What you are asked to do: Rewrite the rows below, changing "thumbnail" to "icon" and leaving everything else as it is.

Exercise inputs:
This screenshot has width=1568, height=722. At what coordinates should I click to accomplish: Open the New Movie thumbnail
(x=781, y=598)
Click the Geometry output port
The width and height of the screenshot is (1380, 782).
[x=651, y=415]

Task result:
This screenshot has width=1568, height=722. At what coordinates should I click to accomplish: Open the New Movie icon
(x=781, y=598)
Click the Geometry output port
The width and height of the screenshot is (1380, 782).
[x=651, y=415]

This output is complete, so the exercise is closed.